If you live outside of New York City, you’ve never heard of the Partnership for New York City. Even if you live inside New York City, unless you’re part of the black tie cocktail circuit, you’ve still never heard of the group. So when the New York Times gave a chunk of its opinion pages on Monday to Wylde as President and CEO of the Partnership for New York City to plead for government help for Wall Street, it really needed to do the ethical thing and fess up that this is a brazen front group for the financial services industry...

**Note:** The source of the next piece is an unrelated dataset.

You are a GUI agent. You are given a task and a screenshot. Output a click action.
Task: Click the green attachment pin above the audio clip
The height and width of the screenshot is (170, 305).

One sharp-eyed New Yorker caught this red flag in Wylde’s pitch in the New York Times when she was spinning how vital Wall Street is to the city’s economy. Wylde wrote:
“All told, the [financial services] industry accounts for 62 percent of private-sector wages in the city, and more than one-third of its $700 billion annual economic output. It contributes about $8 billion a year in city taxes — equivalent to the combined budgets of the city’s police, fire and sanitation departments — and one-quarter ($2.5 billion) of personal income taxes.”
A comment was posted by “David H” noting the following interesting math in the above:
“According to Ms. Wylde, the financial industry accounts for 62 percent of private-sector wages in the city, but only one quarter of personal income taxes. This strikes me as an empirical basis for a very different op-ed.”
Kelly Boling of Hudson, New York commented along the same lines:
“Let’s indeed invest in the infrastructure needed to keep New York globally competitive–and pay for it by requiring financial service executives to pay taxes on their incomes and capital gains at rates equal to the effective tax rates paid by New York’s middle class.”
...This shameless propaganda piece, in drag as an OpEd from some civic organization, was titled: “Yes, Wall Street Needs Help.” We certainly agree. But it’s more along the lines of psychiatric help for having the temerity to ask for a handout for its billionaires when the Coalition for the Homeless reports that the number of homeless New Yorkers sleeping in municipal shelters is 72 percent higher than a decade ago and has reached the highest levels since the Great Depression; when there are an estimated 1.3 million children and teens enrolled in public schools across the U.S. who are homeless – an 85 percent increase since the start of the Wall Street recession; and when Wall Street even gets tax perks to ghoulishly and secretly collect billions of dollars each year on the tragic deaths of workers...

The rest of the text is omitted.